Collected data
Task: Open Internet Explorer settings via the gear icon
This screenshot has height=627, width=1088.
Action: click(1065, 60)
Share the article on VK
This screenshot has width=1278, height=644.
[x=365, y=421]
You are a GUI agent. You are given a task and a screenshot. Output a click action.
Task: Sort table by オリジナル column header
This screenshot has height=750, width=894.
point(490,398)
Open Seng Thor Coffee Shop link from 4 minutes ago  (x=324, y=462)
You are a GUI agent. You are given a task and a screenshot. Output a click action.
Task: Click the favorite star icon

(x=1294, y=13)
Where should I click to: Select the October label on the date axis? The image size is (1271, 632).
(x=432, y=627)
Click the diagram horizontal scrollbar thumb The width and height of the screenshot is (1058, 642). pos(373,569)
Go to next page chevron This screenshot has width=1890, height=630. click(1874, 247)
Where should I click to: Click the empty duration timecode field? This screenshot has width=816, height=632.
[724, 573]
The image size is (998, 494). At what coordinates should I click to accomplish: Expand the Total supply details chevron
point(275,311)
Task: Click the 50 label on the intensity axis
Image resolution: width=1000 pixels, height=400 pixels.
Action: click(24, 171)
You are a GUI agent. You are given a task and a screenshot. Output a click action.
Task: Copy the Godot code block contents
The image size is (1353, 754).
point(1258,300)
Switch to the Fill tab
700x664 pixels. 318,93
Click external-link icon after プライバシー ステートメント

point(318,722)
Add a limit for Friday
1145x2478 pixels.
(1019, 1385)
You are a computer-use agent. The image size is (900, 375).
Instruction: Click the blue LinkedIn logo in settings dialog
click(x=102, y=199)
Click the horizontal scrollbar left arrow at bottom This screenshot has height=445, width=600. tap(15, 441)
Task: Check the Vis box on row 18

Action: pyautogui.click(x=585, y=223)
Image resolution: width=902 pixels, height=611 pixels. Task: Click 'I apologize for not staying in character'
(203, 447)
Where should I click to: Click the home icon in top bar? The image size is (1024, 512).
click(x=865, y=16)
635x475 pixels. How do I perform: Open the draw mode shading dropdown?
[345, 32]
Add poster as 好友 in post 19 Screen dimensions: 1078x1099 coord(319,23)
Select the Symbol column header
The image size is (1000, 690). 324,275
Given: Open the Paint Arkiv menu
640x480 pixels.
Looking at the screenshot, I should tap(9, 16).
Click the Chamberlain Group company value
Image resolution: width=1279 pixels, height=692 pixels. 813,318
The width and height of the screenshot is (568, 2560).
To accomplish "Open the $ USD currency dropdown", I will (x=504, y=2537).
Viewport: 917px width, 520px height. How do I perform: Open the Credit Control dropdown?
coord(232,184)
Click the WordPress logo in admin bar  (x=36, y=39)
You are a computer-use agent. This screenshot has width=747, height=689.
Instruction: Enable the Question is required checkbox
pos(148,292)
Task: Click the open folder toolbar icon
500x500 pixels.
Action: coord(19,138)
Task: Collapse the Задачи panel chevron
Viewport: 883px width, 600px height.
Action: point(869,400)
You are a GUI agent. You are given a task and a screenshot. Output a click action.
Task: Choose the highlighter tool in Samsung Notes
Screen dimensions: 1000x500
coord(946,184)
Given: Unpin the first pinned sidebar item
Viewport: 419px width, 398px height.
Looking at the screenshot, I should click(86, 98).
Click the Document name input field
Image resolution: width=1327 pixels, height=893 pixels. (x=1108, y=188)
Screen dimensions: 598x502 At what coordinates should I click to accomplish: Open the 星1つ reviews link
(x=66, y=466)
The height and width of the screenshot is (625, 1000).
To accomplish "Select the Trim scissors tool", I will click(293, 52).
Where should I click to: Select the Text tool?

- Assignment
Start at the first line and transcribe the data exactly through the last.

- Exercise result
Task: Open Internet Explorer settings via the gear icon
This screenshot has height=627, width=1088.
Action: click(1065, 60)
Share the article on VK
This screenshot has width=1278, height=644.
[x=365, y=421]
You are a GUI agent. You are given a task and a screenshot. Output a click action.
Task: Sort table by オリジナル column header
This screenshot has height=750, width=894.
point(490,398)
Open Seng Thor Coffee Shop link from 4 minutes ago  (x=324, y=462)
You are a GUI agent. You are given a task and a screenshot. Output a click action.
Task: Click the favorite star icon

(x=1294, y=13)
Where should I click to: Select the October label on the date axis? The image size is (1271, 632).
(x=432, y=627)
Click the diagram horizontal scrollbar thumb The width and height of the screenshot is (1058, 642). pos(373,569)
Go to next page chevron This screenshot has width=1890, height=630. click(1874, 247)
Where should I click to: Click the empty duration timecode field? This screenshot has width=816, height=632.
[724, 573]
The image size is (998, 494). At what coordinates should I click to accomplish: Expand the Total supply details chevron
point(275,311)
Task: Click the 50 label on the intensity axis
Image resolution: width=1000 pixels, height=400 pixels.
Action: click(24, 171)
You are a GUI agent. You are given a task and a screenshot. Output a click action.
Task: Copy the Godot code block contents
The image size is (1353, 754).
point(1258,300)
Switch to the Fill tab
700x664 pixels. 318,93
Click external-link icon after プライバシー ステートメント

point(318,722)
Add a limit for Friday
1145x2478 pixels.
(1019, 1385)
You are a computer-use agent. The image size is (900, 375).
Instruction: Click the blue LinkedIn logo in settings dialog
click(x=102, y=199)
Click the horizontal scrollbar left arrow at bottom This screenshot has height=445, width=600. tap(15, 441)
Task: Check the Vis box on row 18

Action: pyautogui.click(x=585, y=223)
Image resolution: width=902 pixels, height=611 pixels. Task: Click 'I apologize for not staying in character'
(203, 447)
Where should I click to: Click the home icon in top bar? The image size is (1024, 512).
click(x=865, y=16)
635x475 pixels. How do I perform: Open the draw mode shading dropdown?
[345, 32]
Add poster as 好友 in post 19 Screen dimensions: 1078x1099 coord(319,23)
Select the Symbol column header
The image size is (1000, 690). 324,275
Given: Open the Paint Arkiv menu
640x480 pixels.
Looking at the screenshot, I should tap(9, 16).
Click the Chamberlain Group company value
Image resolution: width=1279 pixels, height=692 pixels. 813,318
The width and height of the screenshot is (568, 2560).
To accomplish "Open the $ USD currency dropdown", I will (x=504, y=2537).
Viewport: 917px width, 520px height. How do I perform: Open the Credit Control dropdown?
coord(232,184)
Click the WordPress logo in admin bar  (x=36, y=39)
You are a computer-use agent. This screenshot has width=747, height=689.
Instruction: Enable the Question is required checkbox
pos(148,292)
Task: Click the open folder toolbar icon
500x500 pixels.
Action: coord(19,138)
Task: Collapse the Задачи panel chevron
Viewport: 883px width, 600px height.
Action: point(869,400)
You are a GUI agent. You are given a task and a screenshot. Output a click action.
Task: Choose the highlighter tool in Samsung Notes
Screen dimensions: 1000x500
coord(946,184)
Given: Unpin the first pinned sidebar item
Viewport: 419px width, 398px height.
Looking at the screenshot, I should click(86, 98).
Click the Document name input field
Image resolution: width=1327 pixels, height=893 pixels. (x=1108, y=188)
Screen dimensions: 598x502 At what coordinates should I click to accomplish: Open the 星1つ reviews link
(x=66, y=466)
The height and width of the screenshot is (625, 1000).
To accomplish "Select the Trim scissors tool", I will click(293, 52).
Where should I click to: Select the Text tool?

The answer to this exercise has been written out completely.